אידן ארבעטן שווער אין די מארמורעש

16 comments:

Mottel said...

From the cover you'd think it's fiction? It says a true story on it!

Hirshel Tzig - הירשל ציג said...

I mean the drawing and such...

Der Ruv said...

I have not read the book, and I'm sure it's great, but the constant complaint I hear from young adults is that all frum books/novels seem to be on the same few tired subjects.

Our kids are long bored with these books and have often moved on to non-appropriate books.

Isn't there anything else to write about?

Chaim Yankel said...

I read this,after i thought I had enough with these typical Jewish novels,
beleive me, if it touched the tzig...
powerful stuff, let me tell you

Yerachmiel Lopin said...

Tzig,

Why not take a whack at reviewing Hush by Eishes Chayil. I bet you could even get the publisher to give you a free review copy. I plan to review it as well. But it is set in a chasidish contemporary setting. That is your beat. Its treatment of chasidish life is supposed to be sympathetic. Apparently it manages to deal with sex abuse in a modest fashion. Kirkus Reviews which is usally brutal in its reviewing gave it a great review.

Let's see if you can demolish it or be moved to tears.

chchick said...

A couple of summers back I found my adolescent daughter reading this book. out of desperation for something, anything to read, I stole it from her, only to sit down and read it in one very long sitting. Fascinating and very moving. A really good read especially for someone who can't stomach holocaust fiction. Was surprised it was meant for the younger set.

Anonymous said...

Yerachmiel Lopin has a one track mind.

I'm very, very suspicious of people who are always busy with sexual abuse.

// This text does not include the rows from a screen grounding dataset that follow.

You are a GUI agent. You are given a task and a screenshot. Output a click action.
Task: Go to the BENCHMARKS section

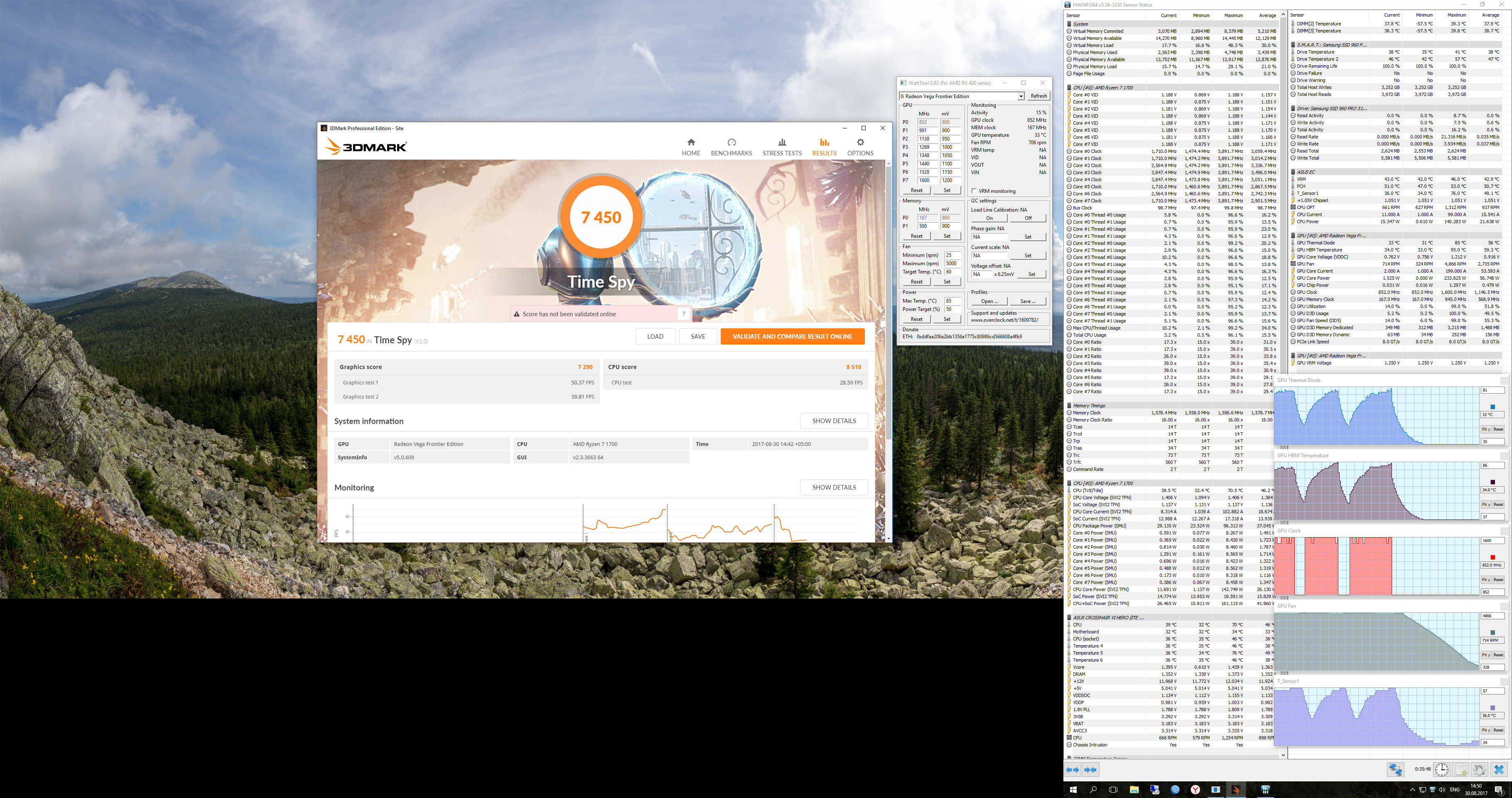731,146
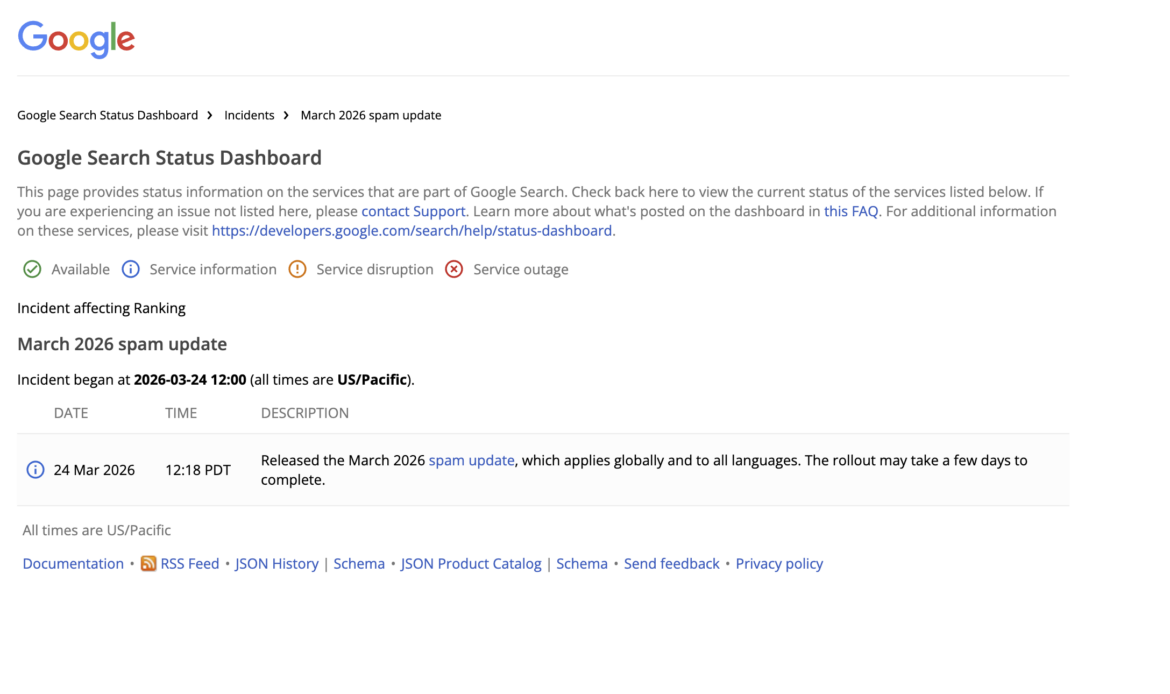Open the contact Support link

(413, 211)
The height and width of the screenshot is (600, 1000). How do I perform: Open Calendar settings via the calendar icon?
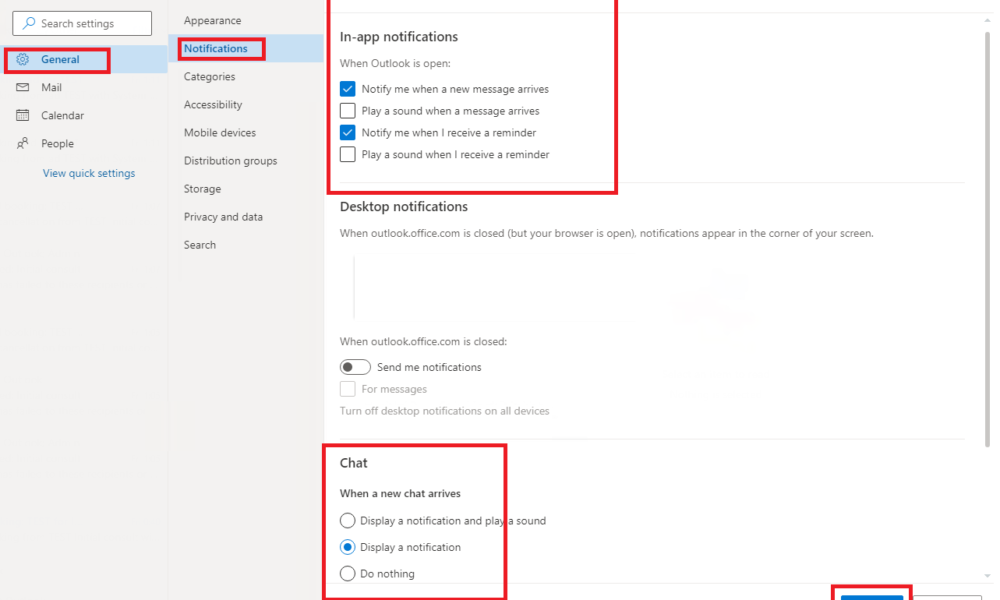pos(23,115)
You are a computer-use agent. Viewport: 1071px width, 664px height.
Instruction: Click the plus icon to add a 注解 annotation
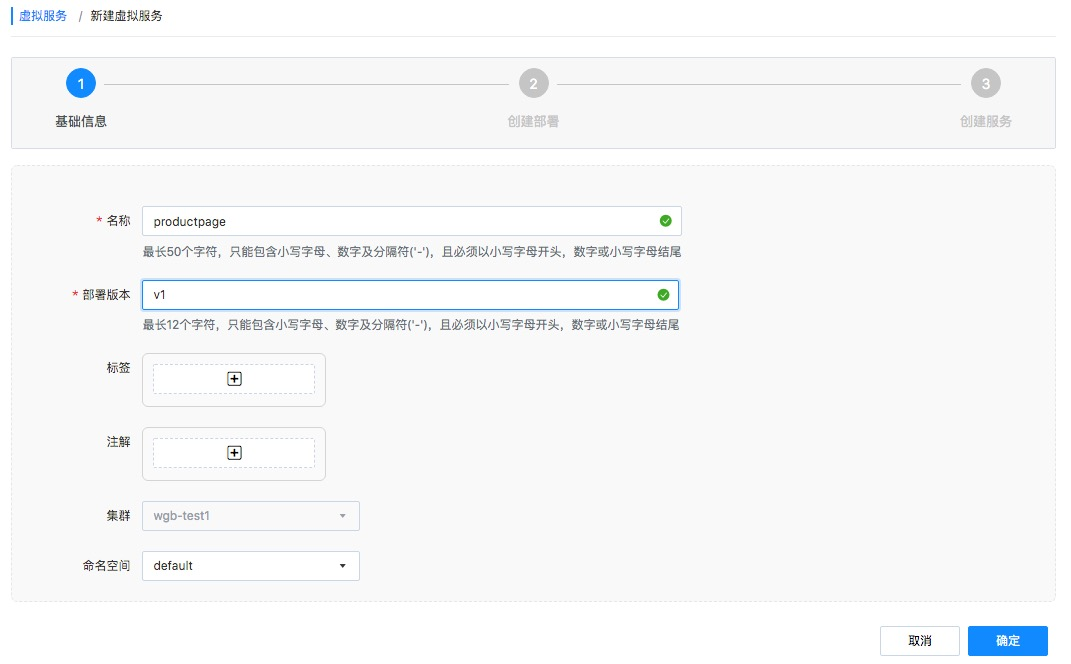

There are other problems in the world, and many interests; why obsess on this one only?

Why must every unrelated topic be used by these people to bring up sexual abuse.

Anonymous said...

This book was originally printed in Hebrew, then translated to Yiddish.
Maybe they have it now in some more languages.

Hershel,
Reading about Selish...
Hope you didnt miss the part about the Spinka Rebbe the Chakal Yitschok HY"D.

Hirshel Tzig - הירשל ציג said...

no I didn't miss it. It's very hard to miss.

Grainom said...

If you come to the schuna I'll lend you a copy of "to remain a jew" about R Yitchk zilber

Hirshel Tzig - הירשל ציג said...

Grainom

I'm shocked to hear that you live in the shchunah!

We spoke about the book here years ago..... take a look. I don't think you'll like what I wrote. Besides, we're talking true stories here, not fiction -------------------------------------

grainom said...

i dont live in the schuna youre thinking of...lol

Hirshel Tzig - הירשל ציג said...

sorry about that
I've never heard that term used elsewhere

Der Ruv said...

I, too, have never heard "the schuna" used to refer to any neighborhood other than Crown Heights.

Can you explain your use of the term, or were you using it to be funny?

Grainom said...

It was a stab at humor, I should have written "hood" in parentasies...
I'm a resident of one of your favorite mocking grounds, not flatbush.

Anonymous said...

With tongue deep in cheek, I once commented about the title of this book that it is not so remarkable. How about "An Aidem with Two Shviggers"?